Manusia itu biangnya lupa. Termasuk aku yang mungkin hampir saja menjadikan lupa sebagai kebiasaan sehari-hari. Bukan hanya karena banyak kegiatan, keteledoranku dalam mengalokasi waktu juga terasa buruk.

Seperti halnya hari ini. Banyak sekali kegiatan yang kulakukan. Mulai dari kuliah, mengejar waktu untuk revisi makalah, belum lagi tugas susulan dari dosen lain. Ilusi menjadi mahasiswa funky di dalam persinetronan Indonesia itu tabu, maya, sangat tidak nyata. Mana bisa mahasiswa yang kerap begadang seperti kami, belum lagi berkegiatan dalam lingkup sosial, atau sekedar nongkrong bareng tetap membuat kami menjadi manusia yang cantik tanpa kantung mata. Mustahil. Ya, mungkin saja. Semua bisa dilakukan, maksudku mempercantik diri di sela kesibukan. Ah, tapi aku masa bodoh. Ingat memakai bedak dan gincu saja sudah untung-untungan.

Kembali ke bagaimana aku keteteran hari ini.

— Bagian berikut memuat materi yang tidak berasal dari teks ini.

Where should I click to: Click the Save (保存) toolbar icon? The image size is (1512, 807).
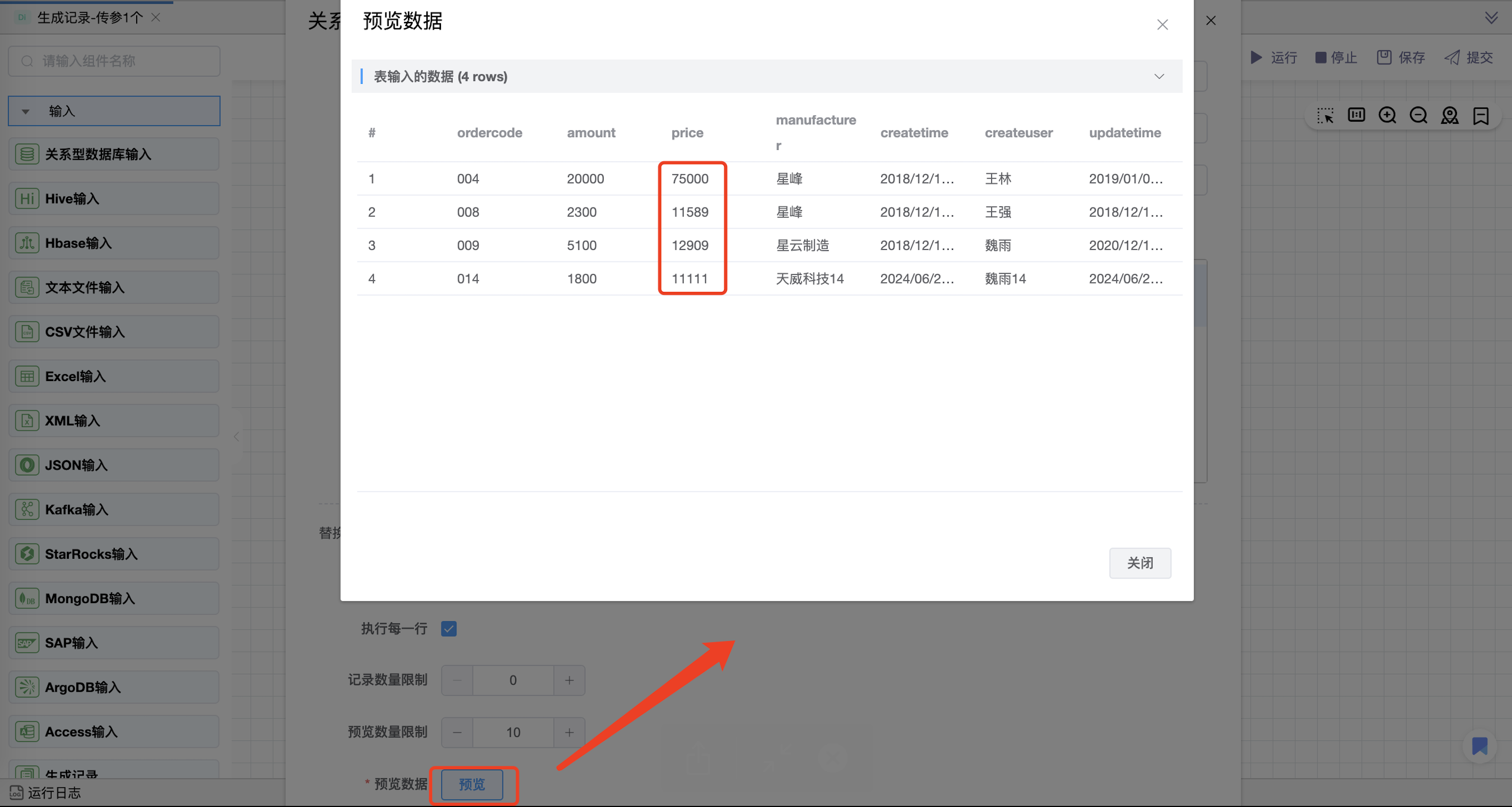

Tepat setelah kuliah, kira-kira saat itu pukul dua sore, aku lanjut berangkat kepanitiaan dalam acara pekan olahraga dan seni fakultasku. Di sisi yang lain, seharusnya aku berkumpul dengan komunitas jurnalistik fakultas juga. Mana yang lebih aku prioritaskan? Ah, ini bukan masalah prioritas, mestinya. Lebih ke kegiatan mana yang kuingat sebagai jadwalku hari ini. Dan aku hanya mengingat kalau aku menjadi panitia porsefak.

Sampai acara hari itu selesai pukul lima kalau tidak salah ingat, kemudian aku pulang ke kos dan merebahkan badan ke kasur kesayangan, aku mulai teringat sesuatu. Nyatanya sesuatu itu sangat mengganjal, menganggu pikiranku pada saat itu.

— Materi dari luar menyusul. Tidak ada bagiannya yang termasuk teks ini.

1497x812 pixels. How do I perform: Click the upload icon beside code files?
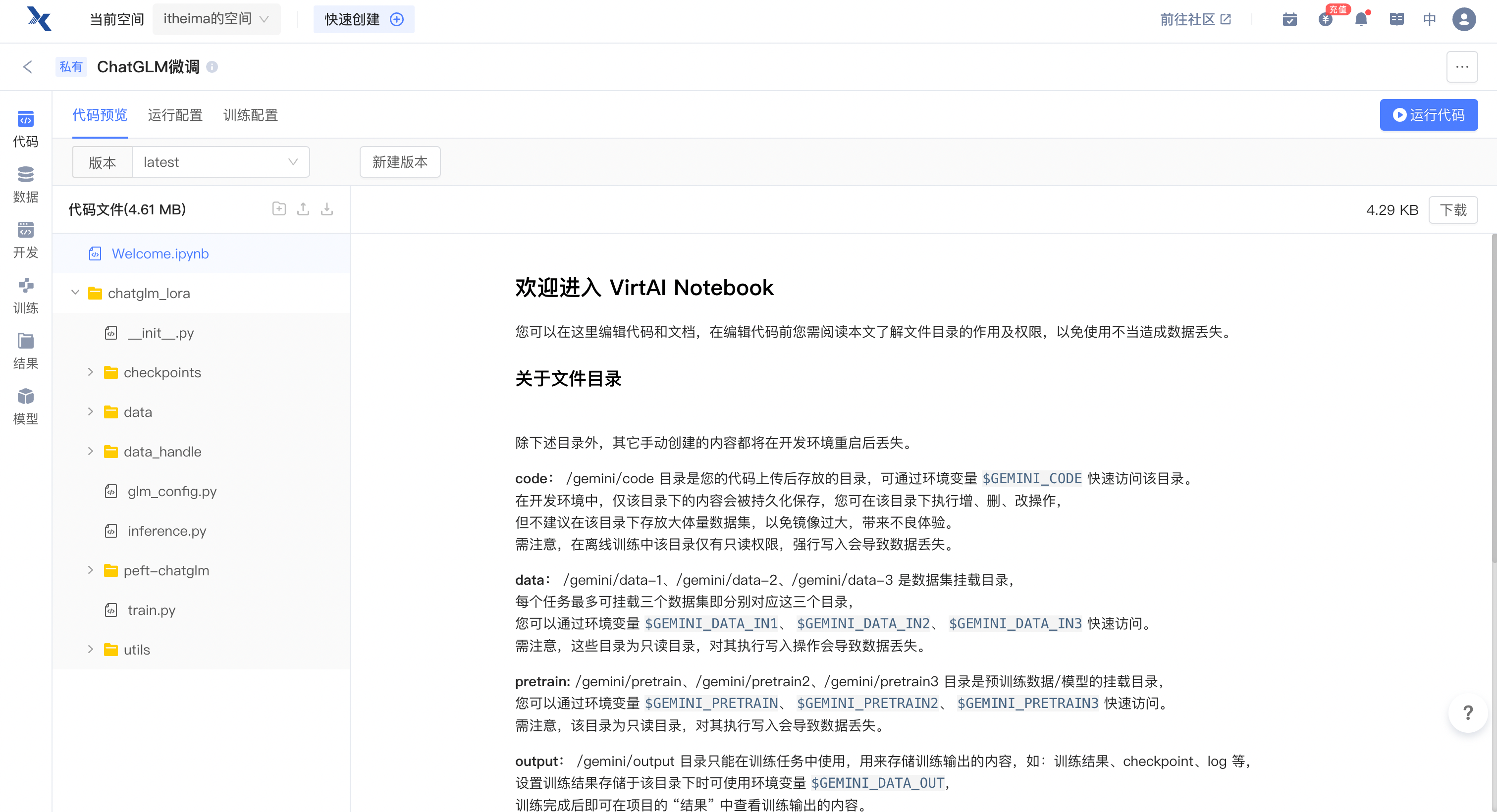click(x=303, y=209)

Oh iya! Seharusnya aku ikut perkumpulan jurnalis, kan? Aku lupa? Ya, sudah biasa.

Bukan menyepelekan. Tapi aku mengejek diriku sendiri. Masalah sepele seperti itu saja aku lupa, apalagi kalau hal yang lebih besar. Tungu, tunggu, sepele? Ah, aku salah lagi. Ini bukan perkara sepele. Sekian dari pengalamanku, hal yang kusepelekan malah menjadi bumerang bagiku.

Menyesal? Tentu.

Ya untung saja panitia komunitas baik hati masih mau menerima pelupa dan bandel sepertiku. Masih mau menerima alasan aneh yang sering aku utarakan pada mereka. Satu hal yang aku pegang adalah aku harus berusaha berkomitmen terhadap apa yang aku pilih. Termasuk membalas mereka yang sudah berbagi kebaikan kepadaku.